Intelligent Windows Phone Microsoft's big investment in machine learning
Microsoft Research's biggest investment is machine learning, the R&D division's new chief has revealed, claiming the team is "well within reach of solving speech recognition" as well as intelligently analyzing the content of images. "Machine learning is the really big one" Peter Lee told MIT Technology Review, "it is our number one investment." With the Nokia acquisition in the pipeline, Lee also says that the goal is to make tomorrow's Windows Phones "aware of what you are doing" through sensors and wearables.
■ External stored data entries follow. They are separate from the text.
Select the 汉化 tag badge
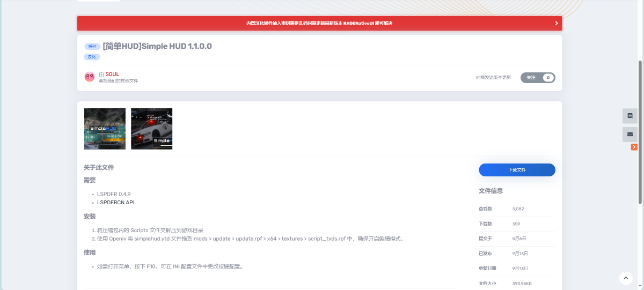The height and width of the screenshot is (290, 644). (x=92, y=57)
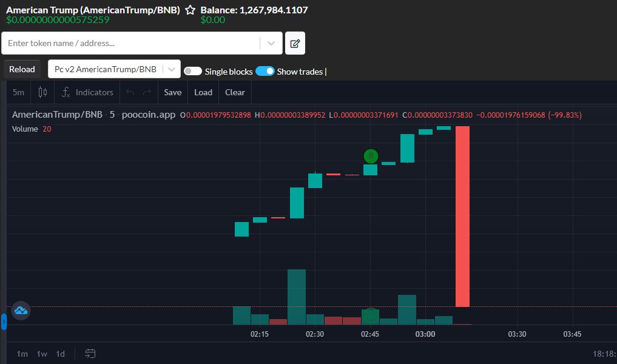Click the candlestick chart style icon
The image size is (617, 364).
click(x=42, y=92)
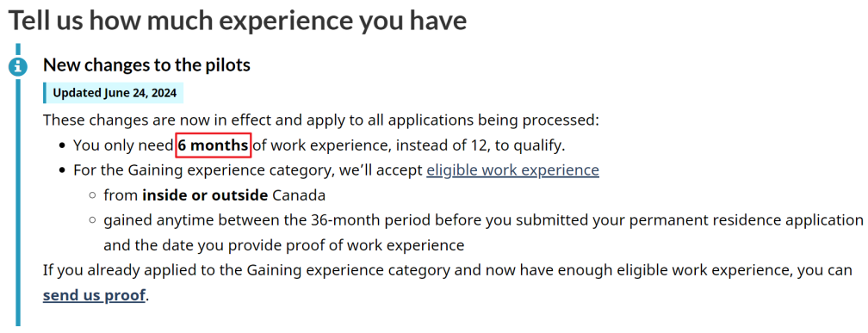Viewport: 868px width, 333px height.
Task: Click the hollow bullet beside gained anytime
Action: 93,220
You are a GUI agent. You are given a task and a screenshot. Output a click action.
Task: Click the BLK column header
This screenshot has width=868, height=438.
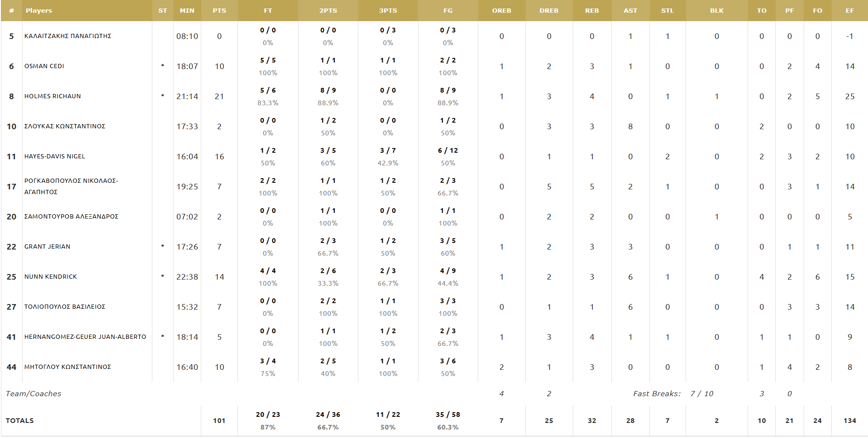point(717,10)
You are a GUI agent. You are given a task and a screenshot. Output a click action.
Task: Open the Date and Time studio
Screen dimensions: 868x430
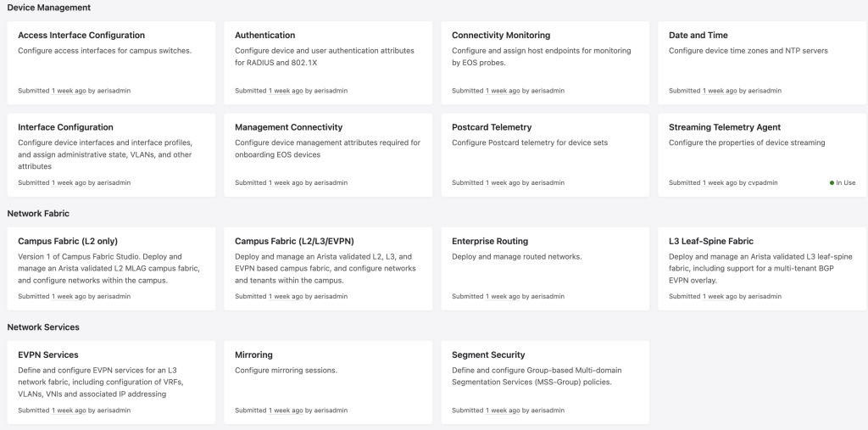(x=762, y=63)
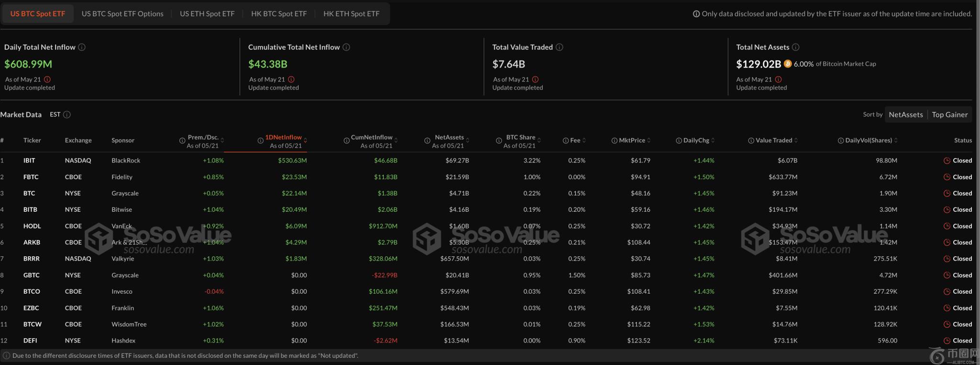Click info icon beside Daily Total Net Inflow
This screenshot has height=365, width=980.
coord(82,47)
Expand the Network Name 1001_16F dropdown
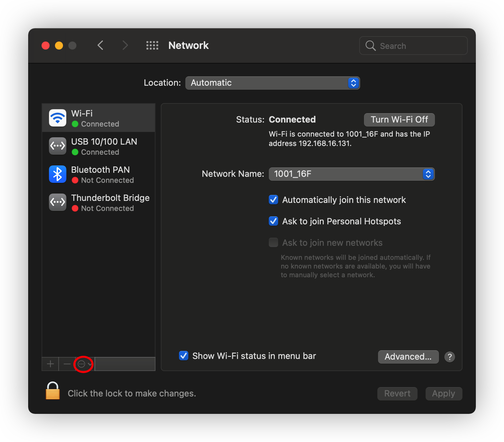The image size is (504, 442). (x=352, y=174)
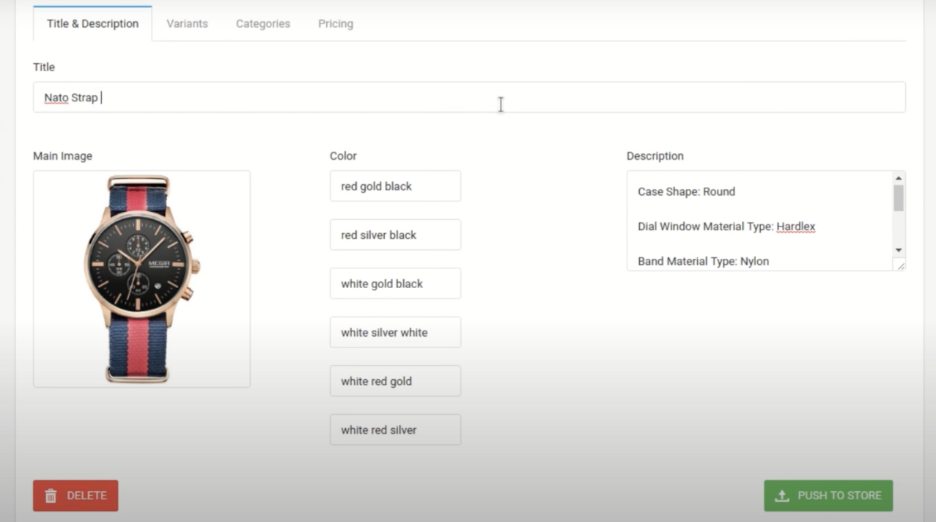Screen dimensions: 936x522
Task: Click the upload icon on Push to Store
Action: pos(782,496)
"We are committed to making sure that the best concepts in hardware, devices, and sensors are in phones" the new head of research said, pointing out that Windows Phone began as a Microsoft Research-led skunkworks project operated with a sub-team of Microsoft's phone business. In fact, he argues, the first examples of that are already embedded in the platform, such as the learning keyboard which invisibly tracks where users' fingers commonly hit the on-screen buttons and shape the auto-correction and word prediction accordingly.
However, Lee suggests, even more intelligent smartphones are in the pipeline. "We think we're well within reach of solving speech recognition, making a big dent in translation, and devices that see and hear with capabilities approaching human ones" he points out.
That might one day mean our phones or wearables like Google Glass not only snap photos of our surroundings, but can themselves understand what's going on. "So, for example, a camera could understand what is being said and what it is looking at" Lee explains. "A photo could include this extra information. Or [a phone] could look at a plate of food and understand what it is, to help your diet and monitor your health."
Basic attempts at machine learning of that sort have been tried before. Google Goggles, for instance, can identify certain landmarks or objects in images, while previous research from the search giant has turned supercomputers into cat-spotters. NVIDIA resurrected the test itself, with a GPU-powered neural network earlier this year.
That's a long way from the same sort of power inside a phone or tablet, however. The Nokia acquisition isn't final, Lee points out, though the Finnish firm is known to be working on its own wearables and distributed computing system, and its own R&D teams are likely to fall under the Microsoft Research umbrella.